The preclinical stage of drug discovery relies heavily on the ability to manipulate genomes. By altering the sequence or expression of genes, scientists can develop a variety of assays to identify disease targets and test therapeutic efficacy. However, the ability to perform genomic manipulations in a fast, accurate, and cost-effective manner has often been limited by technology.
The difficulties posed by first-generation gene-editing tools such as RNAi, ZFNs and TALENs have limited the adoption of genome editing in the drug discovery workflow. The picture is rapidly changing, however, with recent gene editing innovation: CRISPR (clustered regularly interspaced short palindromic repeats).
CRISPR/Cas9 consists of two components: a Cas9 protein with endonuclease activity, and a guide RNA (gRNA) that confers specificity to the system by sequence-dependent recognition. After binding of the gRNA to the targeted DNA, the endonuclease activity of Cas9 generates a double-stranded break at the targeted genomic DNA site. At this point, researchers can take advantage of the cell’s DNA repair mechanisms to fix the double-stranded break. If the objective is to simply knock-out expression of the target gene, the cell’s non-homologous end joining (NHEJ) pathway can be exploited.
This DNA repair pathway is error-prone by nature, as it often includes or deletes nucleotides at the site of the break during the end-joining process. The loss of nucleotides invariably interrupts the open reading frame – often resulting in the generation of a premature stop codon – which prevents the protein from being produced. This creates a knock-out (KO).
If a more precise edit of the gene is necessary, the homology-driven repair pathway (HDR) can be employed. By designing a repair template containing the desired sequence change, researchers can use homologous recombination to introduce (or knock-in) any alteration into the genomic DNA.
Target identification and validation in the drug discovery workflow
CRISPR-based high-throughput screens are commonly used to systematically knockout, inhibit or activate large numbers of candidate genes. Perturbations that exacerbate or hinder a disease can reveal potential drug targets.
For scientists in early-stage drug discovery, working with CRISPR “pools” is a high-throughput approach for initial target identification or for selecting a phenotype. These pools can be genome-wide or custom pools. The library is a pool in lentivirus which is transfected into cells, resulting in one guide RNA per cell on average. These changes are transient and there is no requirement for clonality.
Once a putative target is identified, further functional information is collected through in vitro and in vivo studies.
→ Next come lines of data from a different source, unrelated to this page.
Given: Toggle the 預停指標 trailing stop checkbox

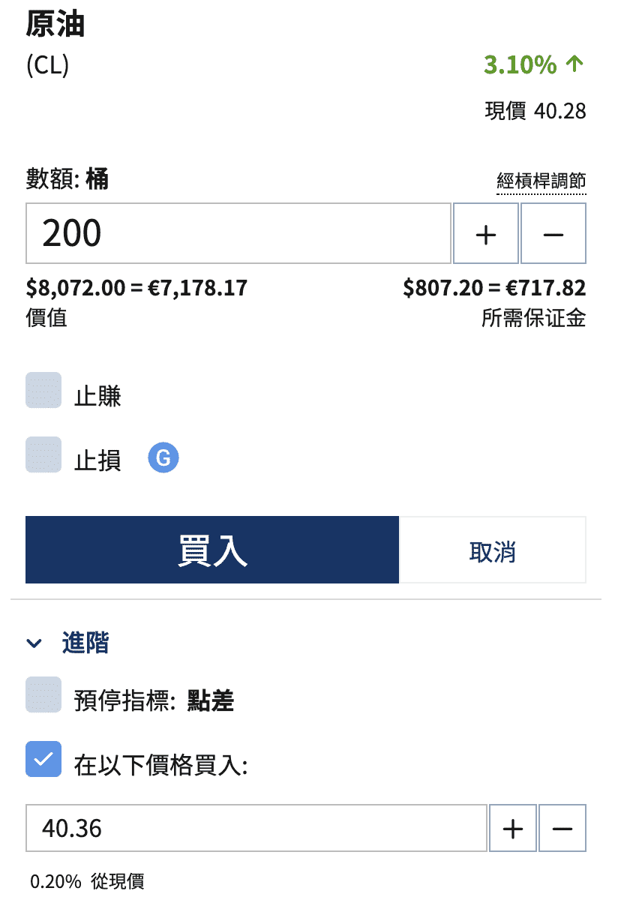Looking at the screenshot, I should 44,695.
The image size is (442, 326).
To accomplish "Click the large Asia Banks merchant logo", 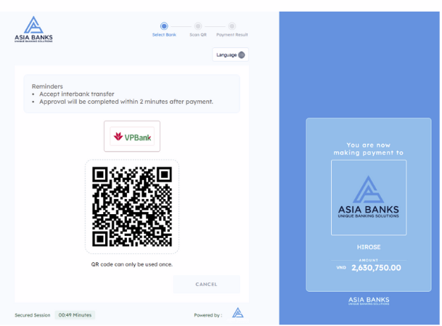I will (368, 197).
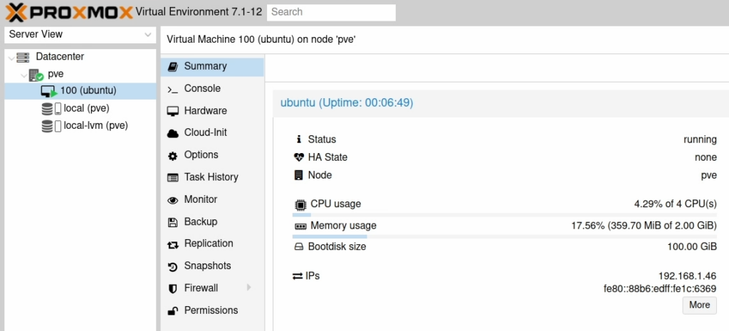Collapse the Datacenter tree node

(x=11, y=57)
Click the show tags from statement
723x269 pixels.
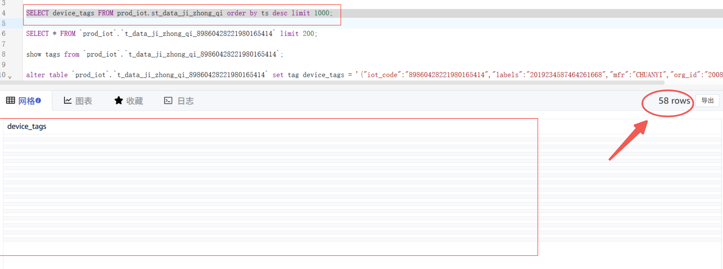[x=155, y=54]
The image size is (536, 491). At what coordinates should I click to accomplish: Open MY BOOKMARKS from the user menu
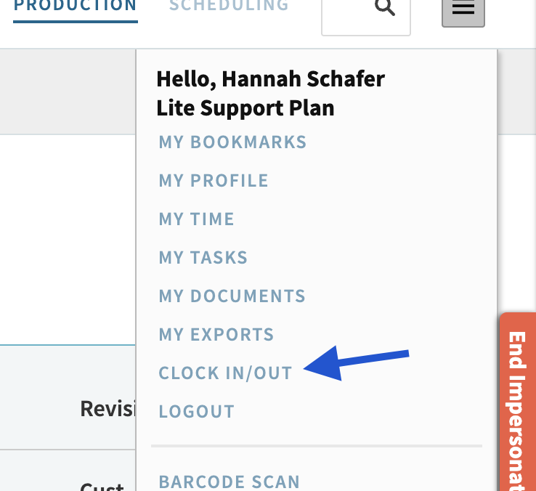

Screening for Clonality in target validation
For target validation and unravelling disease pathways and cellular processes, gene knock-outs (KO) are required for each gene and these need to be in stable cell lines. Clones are also needed for the multiple genes in the particular pathway being studied.
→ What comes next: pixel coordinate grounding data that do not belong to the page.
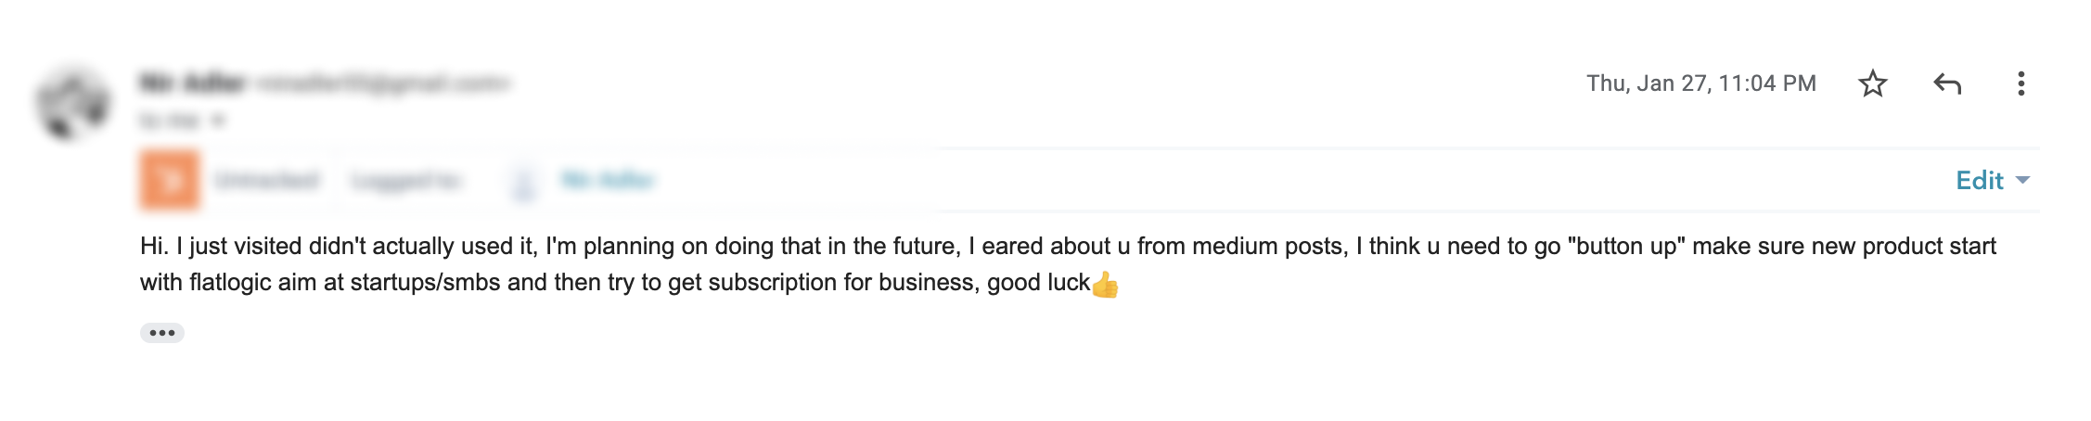The height and width of the screenshot is (421, 2091).
Task: Click the sender's profile avatar
Action: point(72,103)
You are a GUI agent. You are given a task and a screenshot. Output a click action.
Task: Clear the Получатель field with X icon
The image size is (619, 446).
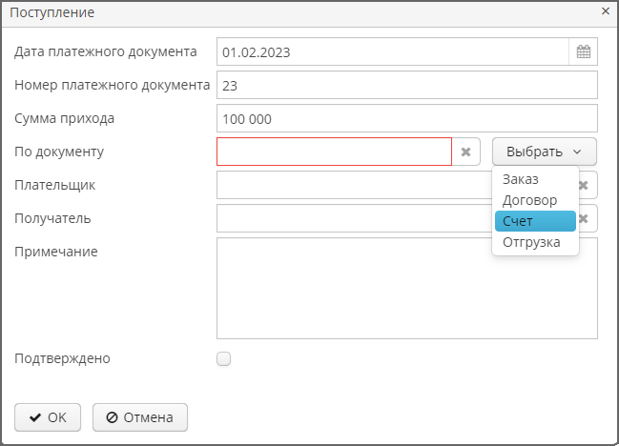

A high-throughput approach for doing this is to purchase arrayed synthetic guide RNA libraries (from vendors such as Dharmacon/Horizon, Synthego) and to reverse transfect these with Cas9-expressing cells. Single cells can then be seeded into wells of a 384 well plate, and then these wells are imaged using the dedicated Cell Metric whole well imager for colony outgrowth of surviving transfectants and confirmation of clonality for these wells.
Colony growth and clonality are fully documented in the Clonality Report (see below) within the Cell Metric software.
Clones will then be replica plated. Homozygous knockouts can be confirmed by NGS of one daughter plate, and the remaining plates will be cryopreserved.
To meet the high-throughput requirements of this workflow, customers can either use the Cell Metric CLD with incubated plate load and cassette for walkaway screening of 10 plates, or the Cell Metric can be linked through an API to a third-party robotic arm (e.g. Tecan, Hamilton, Thermo).
After a target has been validated, the next step is to use cell-based assays for screening compounds.
CRISPR has profoundly impacted this stage of preclinical development by promoting the generation of models that accurately recapitulate diseases.
Instead of being limited to immortalised cell lines, scientists can produce primary cells, stem cells and even organoids with appropriate cellular and genetic backgrounds. For instance, human induced pluripotent stems cells (or iPSCs) can be used to produce nearly any cell type. From such stem cells, isogenic cell lines can easily be generated, and the genetic variation associated with the disease can be recreated through precise gene editing.
To initiate these disease models for all subsequent downstream work, the clonality and growth of the iPSCs is paramount, which can also be assessed by the Cell Metric.
The ability to then go on and produce such realistic disease models has greatly enhanced the efficacy of hit validation, enabling potential drugs to be assessed more accurately.